De manière à optimiser l’impact des actions d’animation économique auprès du tissu de PME, il est indispensable d’accroître la responsabilisation des opérateurs tout en allégeant la charge de gestion administrative.

A cette fin, le suivi des actions devrait principalement être fondé sur l’appréciation tant de l’ampleur et de la qualité des actions menées que de leurs résultats.

Au niveau des indicateurs de réalisation, des progrès significatifs ont déjà été accomplis ces dernières années par la Région et les opérateurs dans la quantification des actions menées. Cet important travail commun a porté tant sur la définition des indicateurs que sur leur mode de récolte et de stockage informatique. Ainsi dans le cadre du DOCUP Objectif 1 Hainaut, les cinq intercommunales de développement économique délivrent chaque trimestre des fichiers informatiques relatifs aux entreprises bénéficiaires et à sept indicateurs liés directement aux services prestés (4).
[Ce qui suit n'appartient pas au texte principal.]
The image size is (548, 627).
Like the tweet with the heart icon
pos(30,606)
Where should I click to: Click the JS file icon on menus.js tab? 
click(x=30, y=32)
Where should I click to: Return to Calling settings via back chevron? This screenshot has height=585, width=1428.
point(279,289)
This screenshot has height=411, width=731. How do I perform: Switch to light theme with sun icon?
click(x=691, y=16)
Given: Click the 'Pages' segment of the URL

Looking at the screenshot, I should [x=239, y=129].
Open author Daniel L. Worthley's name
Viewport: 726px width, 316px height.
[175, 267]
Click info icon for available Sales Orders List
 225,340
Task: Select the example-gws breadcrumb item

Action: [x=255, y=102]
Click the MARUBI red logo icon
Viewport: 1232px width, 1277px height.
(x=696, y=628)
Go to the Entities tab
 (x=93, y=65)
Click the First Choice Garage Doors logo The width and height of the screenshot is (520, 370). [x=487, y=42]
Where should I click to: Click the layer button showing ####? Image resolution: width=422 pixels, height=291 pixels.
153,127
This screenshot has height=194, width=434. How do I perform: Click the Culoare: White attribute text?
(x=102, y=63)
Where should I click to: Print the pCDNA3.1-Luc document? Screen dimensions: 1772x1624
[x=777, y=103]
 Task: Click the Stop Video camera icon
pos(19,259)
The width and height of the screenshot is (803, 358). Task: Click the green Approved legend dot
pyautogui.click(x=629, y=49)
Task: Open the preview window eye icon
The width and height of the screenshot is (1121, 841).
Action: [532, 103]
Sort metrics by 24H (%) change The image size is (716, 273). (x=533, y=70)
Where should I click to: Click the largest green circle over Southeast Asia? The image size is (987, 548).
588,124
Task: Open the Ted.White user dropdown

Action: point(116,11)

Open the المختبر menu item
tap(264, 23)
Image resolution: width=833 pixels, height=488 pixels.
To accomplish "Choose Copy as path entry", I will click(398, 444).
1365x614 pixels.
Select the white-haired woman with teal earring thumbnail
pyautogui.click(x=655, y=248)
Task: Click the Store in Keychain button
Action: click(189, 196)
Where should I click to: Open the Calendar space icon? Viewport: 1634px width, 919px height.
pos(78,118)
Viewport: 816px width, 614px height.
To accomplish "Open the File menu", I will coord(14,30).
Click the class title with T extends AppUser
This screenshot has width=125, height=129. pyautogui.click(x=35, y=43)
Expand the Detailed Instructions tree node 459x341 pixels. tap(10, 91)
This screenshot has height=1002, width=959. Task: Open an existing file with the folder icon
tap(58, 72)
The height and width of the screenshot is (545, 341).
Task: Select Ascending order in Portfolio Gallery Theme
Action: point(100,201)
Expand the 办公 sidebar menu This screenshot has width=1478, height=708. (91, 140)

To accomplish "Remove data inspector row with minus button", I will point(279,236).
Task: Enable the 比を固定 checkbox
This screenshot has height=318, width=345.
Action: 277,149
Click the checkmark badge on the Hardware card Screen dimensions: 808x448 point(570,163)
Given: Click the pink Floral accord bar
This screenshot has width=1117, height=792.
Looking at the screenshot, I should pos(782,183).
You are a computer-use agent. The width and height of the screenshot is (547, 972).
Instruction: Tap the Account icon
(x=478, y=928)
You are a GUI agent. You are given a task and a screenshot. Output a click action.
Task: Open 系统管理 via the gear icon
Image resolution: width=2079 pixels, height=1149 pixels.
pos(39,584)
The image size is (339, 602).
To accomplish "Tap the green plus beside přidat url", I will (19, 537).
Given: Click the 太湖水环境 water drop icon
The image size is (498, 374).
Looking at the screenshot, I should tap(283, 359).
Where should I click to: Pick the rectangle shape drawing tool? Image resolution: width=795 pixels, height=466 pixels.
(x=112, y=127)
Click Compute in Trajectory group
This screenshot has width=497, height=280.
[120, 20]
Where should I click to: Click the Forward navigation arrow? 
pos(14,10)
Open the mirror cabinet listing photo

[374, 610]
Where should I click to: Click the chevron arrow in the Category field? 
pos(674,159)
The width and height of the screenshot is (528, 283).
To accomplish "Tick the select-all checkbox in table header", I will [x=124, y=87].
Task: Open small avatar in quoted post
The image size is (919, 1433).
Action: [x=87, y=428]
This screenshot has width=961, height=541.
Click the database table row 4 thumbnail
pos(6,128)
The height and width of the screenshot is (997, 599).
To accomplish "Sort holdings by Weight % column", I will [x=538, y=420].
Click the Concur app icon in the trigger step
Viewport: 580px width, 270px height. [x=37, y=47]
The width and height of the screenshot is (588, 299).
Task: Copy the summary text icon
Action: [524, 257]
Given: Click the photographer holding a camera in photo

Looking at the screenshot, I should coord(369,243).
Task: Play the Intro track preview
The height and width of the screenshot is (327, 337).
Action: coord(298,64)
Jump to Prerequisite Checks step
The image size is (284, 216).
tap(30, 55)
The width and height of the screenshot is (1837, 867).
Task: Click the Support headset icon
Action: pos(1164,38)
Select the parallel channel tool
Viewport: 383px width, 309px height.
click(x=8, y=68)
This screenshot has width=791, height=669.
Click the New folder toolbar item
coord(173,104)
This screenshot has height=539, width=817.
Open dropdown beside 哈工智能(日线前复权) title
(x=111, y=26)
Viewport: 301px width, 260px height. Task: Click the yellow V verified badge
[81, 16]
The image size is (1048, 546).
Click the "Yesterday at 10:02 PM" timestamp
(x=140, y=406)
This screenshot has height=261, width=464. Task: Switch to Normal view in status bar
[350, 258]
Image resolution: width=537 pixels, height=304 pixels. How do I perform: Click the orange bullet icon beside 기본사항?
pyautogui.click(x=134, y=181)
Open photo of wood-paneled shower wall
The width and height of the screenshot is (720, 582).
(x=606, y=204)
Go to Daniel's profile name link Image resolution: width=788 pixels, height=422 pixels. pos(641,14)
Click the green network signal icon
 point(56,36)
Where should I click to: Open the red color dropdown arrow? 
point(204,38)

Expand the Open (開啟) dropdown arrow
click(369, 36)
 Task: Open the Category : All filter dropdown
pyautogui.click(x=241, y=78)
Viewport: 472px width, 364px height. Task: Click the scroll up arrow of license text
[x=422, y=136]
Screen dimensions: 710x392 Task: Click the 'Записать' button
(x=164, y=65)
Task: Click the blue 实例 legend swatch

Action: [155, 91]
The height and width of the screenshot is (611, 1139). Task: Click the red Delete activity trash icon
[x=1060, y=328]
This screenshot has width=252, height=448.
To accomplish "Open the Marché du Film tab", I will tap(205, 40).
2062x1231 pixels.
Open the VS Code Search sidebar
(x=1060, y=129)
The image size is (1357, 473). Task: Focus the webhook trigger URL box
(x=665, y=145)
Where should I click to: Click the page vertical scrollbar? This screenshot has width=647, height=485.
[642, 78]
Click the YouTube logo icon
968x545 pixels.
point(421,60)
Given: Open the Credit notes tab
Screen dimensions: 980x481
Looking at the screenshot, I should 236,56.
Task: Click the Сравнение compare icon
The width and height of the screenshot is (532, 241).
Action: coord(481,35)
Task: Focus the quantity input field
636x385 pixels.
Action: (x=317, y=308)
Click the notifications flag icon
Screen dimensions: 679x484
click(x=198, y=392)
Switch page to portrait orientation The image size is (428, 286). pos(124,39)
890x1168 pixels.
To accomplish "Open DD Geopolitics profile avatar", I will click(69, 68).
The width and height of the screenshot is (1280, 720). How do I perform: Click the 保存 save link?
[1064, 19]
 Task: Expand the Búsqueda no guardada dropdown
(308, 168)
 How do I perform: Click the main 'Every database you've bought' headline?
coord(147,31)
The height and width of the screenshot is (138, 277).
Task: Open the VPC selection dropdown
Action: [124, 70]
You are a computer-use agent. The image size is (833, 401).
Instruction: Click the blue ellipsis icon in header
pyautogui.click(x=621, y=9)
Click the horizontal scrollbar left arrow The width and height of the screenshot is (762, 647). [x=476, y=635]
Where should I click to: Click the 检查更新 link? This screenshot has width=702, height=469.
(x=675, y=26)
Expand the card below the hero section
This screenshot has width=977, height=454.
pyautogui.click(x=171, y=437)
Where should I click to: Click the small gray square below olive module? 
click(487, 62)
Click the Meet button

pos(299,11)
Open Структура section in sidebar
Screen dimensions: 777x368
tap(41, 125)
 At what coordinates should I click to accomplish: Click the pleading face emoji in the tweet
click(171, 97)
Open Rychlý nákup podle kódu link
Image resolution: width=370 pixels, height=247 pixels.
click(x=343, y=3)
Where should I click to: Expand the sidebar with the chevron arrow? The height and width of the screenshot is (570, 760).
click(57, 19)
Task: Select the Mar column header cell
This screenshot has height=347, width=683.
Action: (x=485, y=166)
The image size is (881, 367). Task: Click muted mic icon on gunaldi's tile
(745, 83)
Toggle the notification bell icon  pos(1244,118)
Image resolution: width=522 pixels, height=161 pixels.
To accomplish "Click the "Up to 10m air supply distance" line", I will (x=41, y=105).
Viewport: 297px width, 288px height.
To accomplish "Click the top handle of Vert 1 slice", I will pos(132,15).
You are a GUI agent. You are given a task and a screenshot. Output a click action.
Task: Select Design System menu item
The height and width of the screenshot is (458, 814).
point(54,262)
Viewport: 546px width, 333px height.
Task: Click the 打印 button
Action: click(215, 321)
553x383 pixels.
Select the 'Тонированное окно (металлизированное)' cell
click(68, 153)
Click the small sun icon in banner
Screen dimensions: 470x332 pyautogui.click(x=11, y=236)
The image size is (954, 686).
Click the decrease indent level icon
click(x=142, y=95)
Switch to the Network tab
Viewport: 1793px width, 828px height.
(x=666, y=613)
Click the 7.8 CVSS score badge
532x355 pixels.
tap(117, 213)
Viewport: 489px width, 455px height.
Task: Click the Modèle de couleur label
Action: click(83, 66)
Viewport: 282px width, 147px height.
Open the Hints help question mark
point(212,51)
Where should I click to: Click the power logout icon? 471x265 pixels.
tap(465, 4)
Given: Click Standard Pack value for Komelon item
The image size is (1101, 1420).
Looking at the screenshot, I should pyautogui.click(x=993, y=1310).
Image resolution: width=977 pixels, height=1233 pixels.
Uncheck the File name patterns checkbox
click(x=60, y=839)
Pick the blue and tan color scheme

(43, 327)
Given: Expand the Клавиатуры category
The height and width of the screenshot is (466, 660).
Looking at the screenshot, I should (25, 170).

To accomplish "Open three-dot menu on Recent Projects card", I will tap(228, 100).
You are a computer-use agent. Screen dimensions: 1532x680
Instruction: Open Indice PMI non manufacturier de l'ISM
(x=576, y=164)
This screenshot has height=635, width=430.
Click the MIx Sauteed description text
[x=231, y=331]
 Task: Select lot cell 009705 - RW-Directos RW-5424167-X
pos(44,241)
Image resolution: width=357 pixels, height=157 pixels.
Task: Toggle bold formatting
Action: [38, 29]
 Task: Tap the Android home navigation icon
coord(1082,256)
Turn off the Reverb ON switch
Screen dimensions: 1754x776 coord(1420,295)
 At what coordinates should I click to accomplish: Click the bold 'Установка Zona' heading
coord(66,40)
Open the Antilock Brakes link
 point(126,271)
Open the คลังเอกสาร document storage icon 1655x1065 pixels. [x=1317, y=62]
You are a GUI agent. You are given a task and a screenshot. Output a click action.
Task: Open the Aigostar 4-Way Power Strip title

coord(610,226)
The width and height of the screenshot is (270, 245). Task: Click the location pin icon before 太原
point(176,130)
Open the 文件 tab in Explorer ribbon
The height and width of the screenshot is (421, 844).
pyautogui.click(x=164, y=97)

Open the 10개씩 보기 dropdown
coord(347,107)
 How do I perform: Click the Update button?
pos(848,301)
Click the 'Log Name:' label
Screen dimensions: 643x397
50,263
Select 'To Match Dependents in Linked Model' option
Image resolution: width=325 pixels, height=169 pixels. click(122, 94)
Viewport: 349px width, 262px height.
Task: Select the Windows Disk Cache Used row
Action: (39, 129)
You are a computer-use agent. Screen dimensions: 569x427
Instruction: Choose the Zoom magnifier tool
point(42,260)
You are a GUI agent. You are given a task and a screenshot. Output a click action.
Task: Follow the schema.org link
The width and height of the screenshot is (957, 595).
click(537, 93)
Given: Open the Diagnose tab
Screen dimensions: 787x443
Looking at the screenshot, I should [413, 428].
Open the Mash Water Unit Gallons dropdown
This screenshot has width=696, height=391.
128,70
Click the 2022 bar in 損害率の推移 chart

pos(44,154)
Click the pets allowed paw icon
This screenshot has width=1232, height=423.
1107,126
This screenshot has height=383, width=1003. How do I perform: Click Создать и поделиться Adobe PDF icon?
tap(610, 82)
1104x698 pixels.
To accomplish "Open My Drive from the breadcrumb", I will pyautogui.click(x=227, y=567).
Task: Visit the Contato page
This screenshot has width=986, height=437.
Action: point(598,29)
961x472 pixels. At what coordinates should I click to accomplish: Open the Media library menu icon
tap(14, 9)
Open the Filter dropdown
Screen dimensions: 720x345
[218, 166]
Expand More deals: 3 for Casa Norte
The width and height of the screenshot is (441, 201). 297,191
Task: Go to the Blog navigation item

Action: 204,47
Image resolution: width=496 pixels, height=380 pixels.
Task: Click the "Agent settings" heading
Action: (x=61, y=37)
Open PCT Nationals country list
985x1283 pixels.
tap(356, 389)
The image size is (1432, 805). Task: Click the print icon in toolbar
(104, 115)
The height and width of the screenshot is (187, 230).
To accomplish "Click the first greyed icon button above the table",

En ce qui concerne l’impact des actions, on peut imaginer de construire des indicateurs à partir des questions suivantes : quel impact sur le volume d’emploi des entreprises bénéficiaires ? quelle évolution de leur chiffre d’affaires total et / ou à l’exportation ? combien de candidats entrepreneurs accompagnés ayant effectivement créé leur société ? quelle part des jeunes entreprises bénéficiaires ayant passé le cap des 3 années d’existence ?

Le suivi des prestations serait essentiellement basé sur ces deux types d’indicateurs (5). Un Comité d'Accompagnement, soutenu par une expertise externe indépendante, se réunirait périodiquement pour juger de l'état d'avancement des actions et de leurs impacts. Le versement des tranches successives serait conditionné à la réalisation des objectifs fixés à la signature du "contrat".

Ce faisant, la nature du partenariat établi entre la Région et les opérateurs "de terrain" serait sensiblement modifiée, la première laissant une plus grande marge de manœuvre aux seconds sur le plan opérationnel, mais à la condition que les résultats correspondent aux objectifs fixés ex-ante.

Le suivi étant beaucoup plus qu'auparavant fondé sur la quantification des actions et de leurs impacts, les opérateurs devraient se doter en interne de cellules d'analyse et d'évaluation capables de récolter et d’interpréter les données relatives aux interventions (pour mémoire, ce point avait été repris plus haut parmi les pré-requis du cahier des charges).

Ce dispositif nécessite donc un certain investissement tant chez les prestataires qu’au niveau des services concernés au sein de la Région, mais il sera compensé par l’allègement de la charge administrative liée à l’établissement, la justification et le contrôle des pièces comptables.

La pluriannualité

Le troisième principe directeur de ce nouveau mode de contractualisation réside dans la pluriannualité. Le contrat passé lierait les parties pour une période de minimum cinq ou six ans : par exemple sous la forme de trois ans renouvelables.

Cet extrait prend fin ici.